В отличие от многих, она вовремя смекнула, что «дело пахнет керосином», и после первых же арестов на фабрике, когда ее товарищей обвинили в совершенно абсурдных преступлениях, не дожидаясь своей очереди, по «собственному желанию» отправилась в сумасшедший дом, ибо то, что творилось на воле, было пострашнее любой психушки. Отбыв там вполне солидный срок, она вернулась с добротным диагнозом «параноидально-депрессивный психоз». Кроме того, именно в это время ее начали мучить сердечные приступы. О возвращении на фабрику не могло быть и речи. По состоянию здоровья она выбыла и из дорогих рядов , спася тем самым свою и дедушкину жизнь.

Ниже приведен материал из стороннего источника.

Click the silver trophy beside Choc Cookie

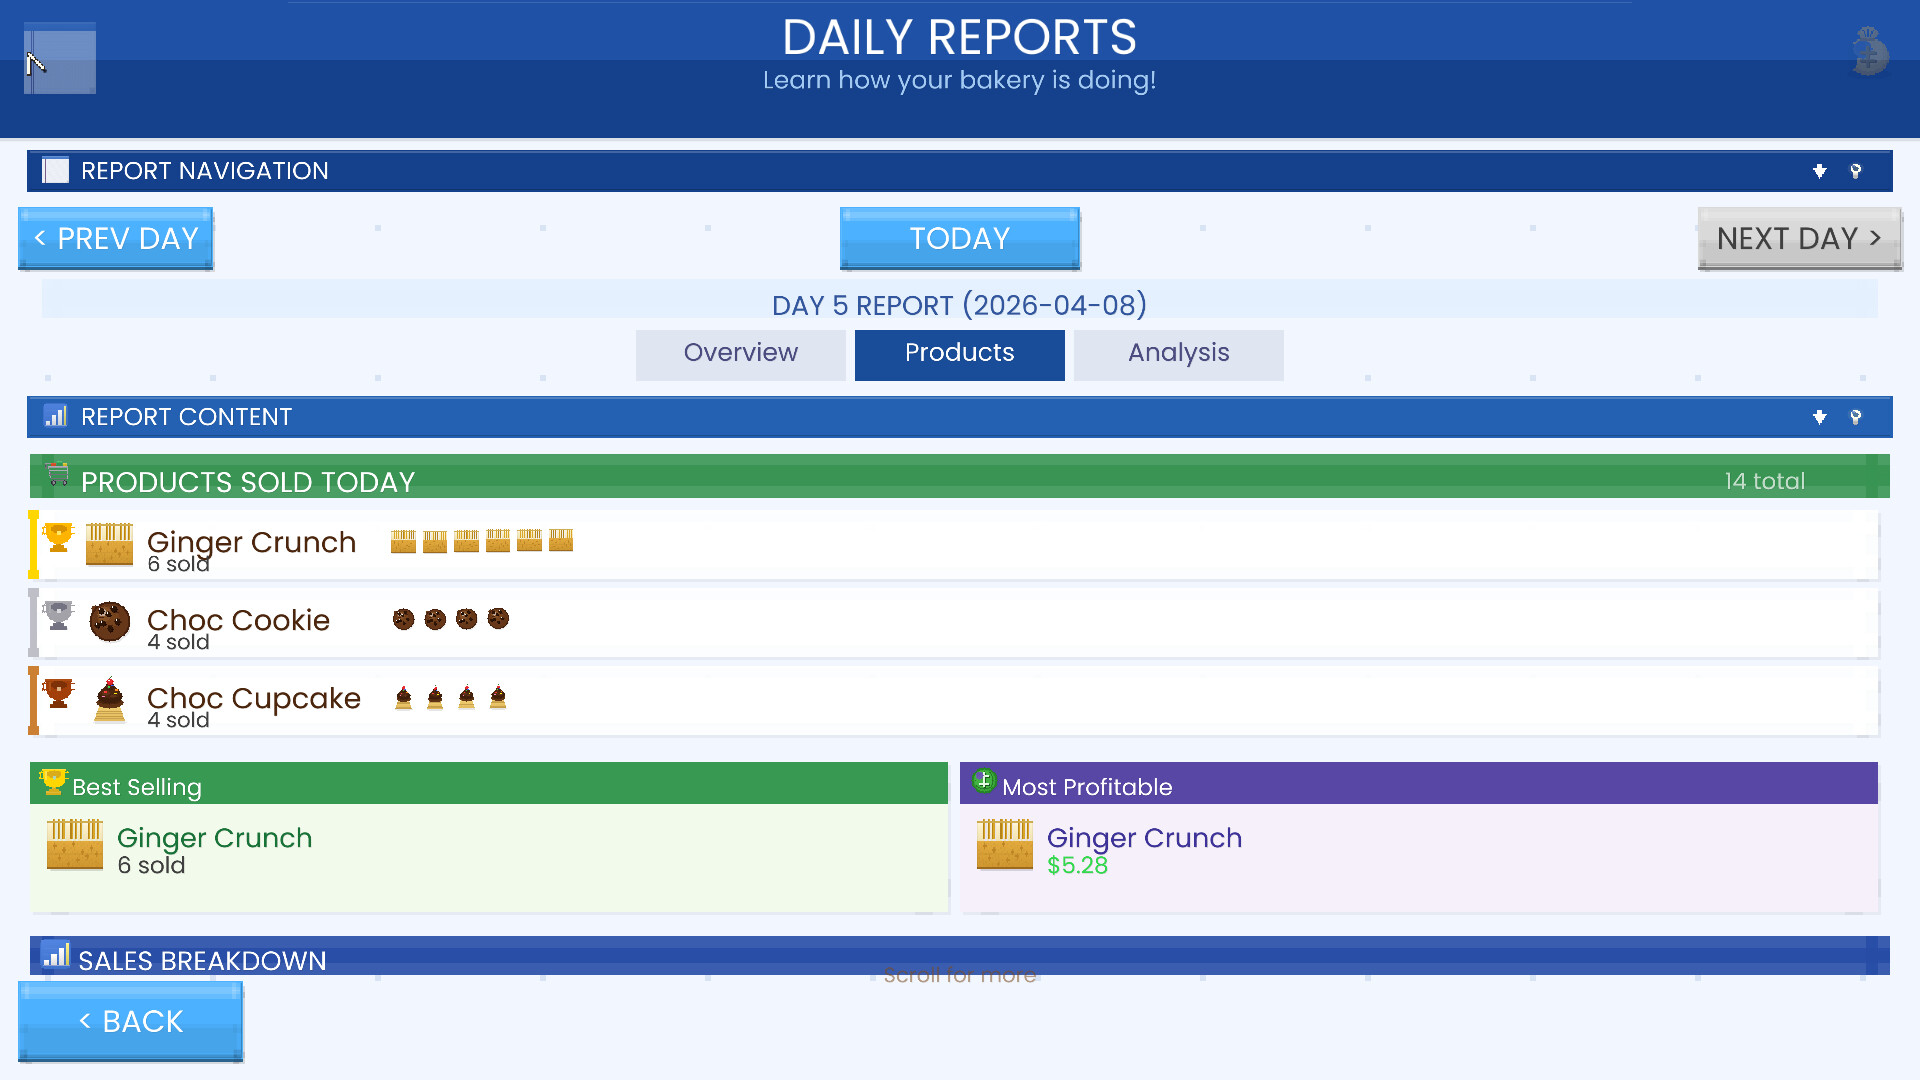tap(59, 615)
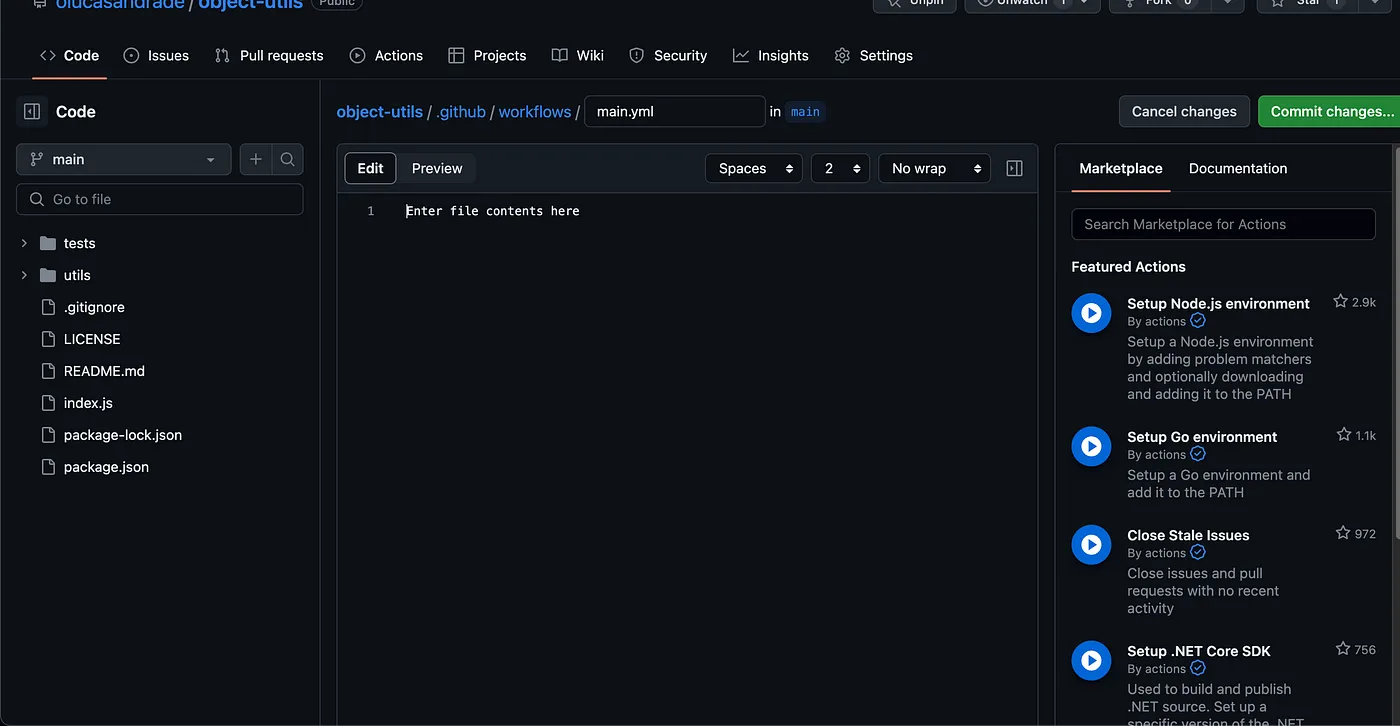Click the Setup Node.js environment action logo
The image size is (1400, 726).
[1091, 312]
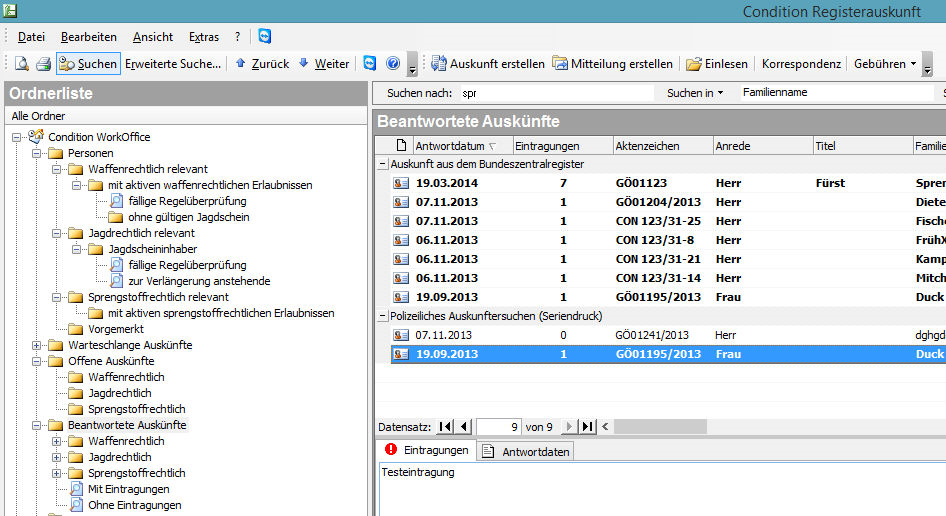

Про нее забыли. Дед перешел со швейной фабрики в ателье женской одежды закройщиком. Жили они в казарме, у людей на виду, поэтому бабушка старалась пореже выходить из комнаты, поменьше попадаться на глаза сплетницам, из запевалы и заводилы превратилась в тихую домашнюю сиделицу. Через год появился на свет ее первенец – Толька, потом моя мама – Валька, а уже перед самой войной – незадачливый Витька. Обращаясь к одному из детей, бабушка скороговоркой произносила все три имени: «Толька-Витька-Валька, тьфу! Валька-Витька-Толька».

Маминым родителям удалось пережить сталинский террор, уйдя в подполье , однако страх преследовал их всю оставшуюся жизнь. Кроме того, существовала в семье тайна, о которой бабушка рассказала маме лишь незадолго до своей смерти.

Старший дедушкин брат Костя, герой Гражданской войны, вернулся с фронта с орденом Красного Знамени, но без левой ноги. Несмотря на инвалидность, он закончил рабфак, институт и вскоре стал видным начальником на Московской железной дороге. Однако долго ему руководить ею не пришлось, так как всего через пару лет он отправился по ней в Сибирь под конвоем, в задраенном телячьем вагоне. С тех пор о нем не было ни слуху ни духу.

Дедушкины сестры работали на ЗИЛе. Чтобы не отправиться вслед за Костей, им пришлось неоднократно публично осуждать его в печати и даже отказываться от родства с ним. Дед же, наоборот, порвал отношения с сестрами, а от брата не отказался, и много лет они с бабушкой чутко прислушивались к тяжелым шагам по коридору, ожидая ареста.

С тех пор и до самой смерти бабушка не изжила своего страха перед внезапным стуком в дверь и появлением на пороге милиционера, но относилась к нему с юмором, или, как она говорила, с «умором».

Я, в отличие от бабушки, милиционеров не боялась, я их уважала, зато крепко боялась пожаров. В казарме пожары случались раз в полгода, как минимум. Почти всегда ночью. То по пьяной лавочке забудут загасить папиросу, то оставят керосинку гореть на всю ночь, а идя в туалет, невзначай заденут, да мало ли что может вызвать пожар в перенаселенном, насквозь протрухлявившем доме. Каменные стены строились на века, а вот деревянные внутренности горели быстро, азартно. Как-то на моих глазах дотла выгорела соседняя казарма. Округу, прежде именуемую «англичанкой», так как при Морозове здесь жили английские специалисты, сразу же переименовали в «Сталинград», и долго еще на меня наводили ужас черные, дымящиеся руины, долго еще пахло гарью, а погорельцы годами ютились по три семьи в одной комнате в деревянных бараках с удобствами на улице. Их жалели, собирали деньги им в помощь. Бабушка доставала из загашника, куда она откладывала себе на похороны, заветную трешку. По тем временам, а особенно для нас, это были деньги – ведь мы жили на мамину зряплату , бабушкину пенсию, на которую «пальта не пошьешь, а вот хлястик справить можно», да на мои алименты, которые мама иронично называла «последний дар моей Изоры». Все вместе это составляло едва ли не половину среднего заработка ткачихи, но бабушка трешки не жалела, она была оченно сопереживательная.